Tuesday, September 8, 2009

Planning for Late Retirement



By Leah Gorham

The vision of retirement in the United States is rapidly changing and we are beginning to see the workforce age as many people continue to work well into their 60’s, 70’s, and 80’s. According to the AARP Bulletin, the Bureau of Labor Statistics reports that between the years 2000 and 2008 the number of workers aged 65 to 69 rose 25 percent. Moreover, increases for workers in their 70’s were even higher- the 70 to 74 age group rose by 32 percent and 75 to 79 rose by 38 percent. As our economy struggles and drug and health care costs rise, many baby boomers and even Gen X-ers may not be able to comfortably retire in their lifetime. Debt is also a huge issue for Americans and recent studies show that many workers are approaching retirement with large amounts of debt. This is not the ideal situation one would like to be in as they approach retirement age.

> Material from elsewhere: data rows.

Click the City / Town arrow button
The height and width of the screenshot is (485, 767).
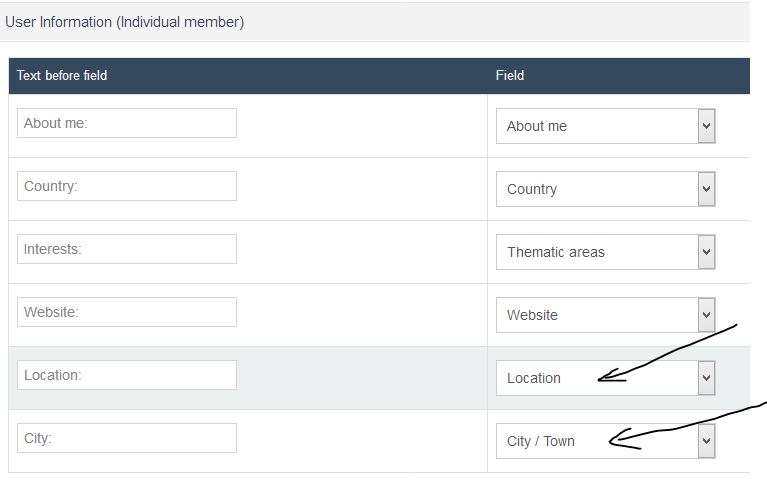pyautogui.click(x=706, y=441)
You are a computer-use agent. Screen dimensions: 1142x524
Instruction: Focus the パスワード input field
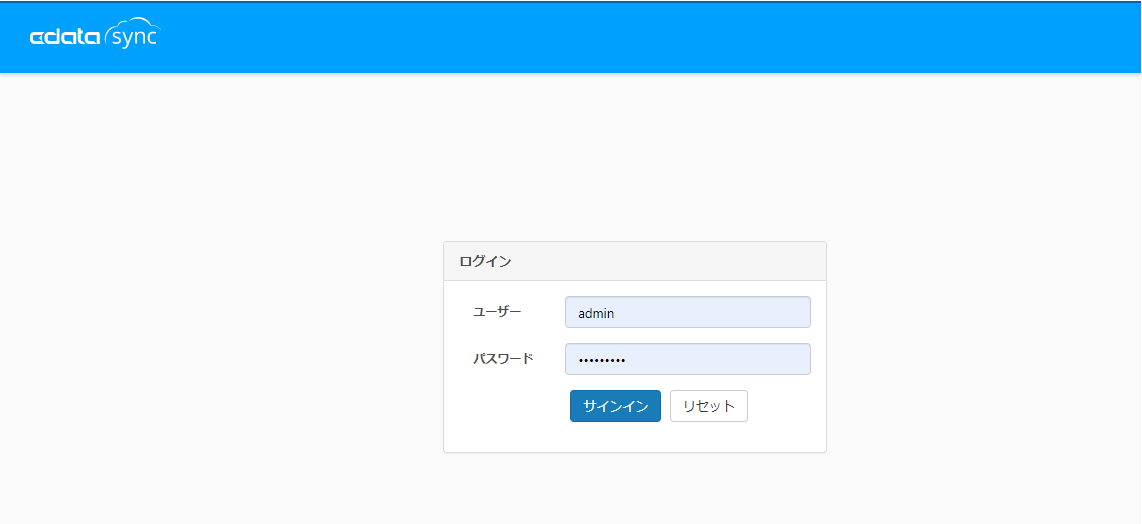(x=687, y=359)

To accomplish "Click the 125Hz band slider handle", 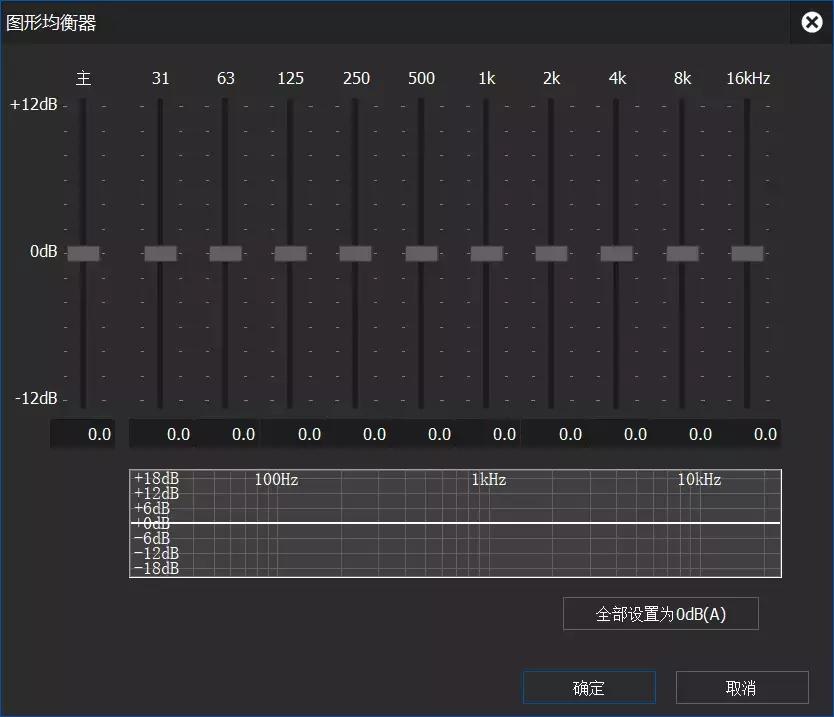I will point(290,253).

However, late retirement may not always be a bad thing. Many people reach peak earning power in their 60’s and their expenses decrease as their kids finish college and they finish paying off mortgages. It is possible to rebuild savings and plan for a late retirement even in your 50’s and 60’s. In order to successfully plan for retirement in a relatively short time it is important to take stock of your current financial situation, think about potential opportunities and risks, look ahead and forecast where your current plan will take you, and then revise your plan with investment vehicles that fit suit your needs.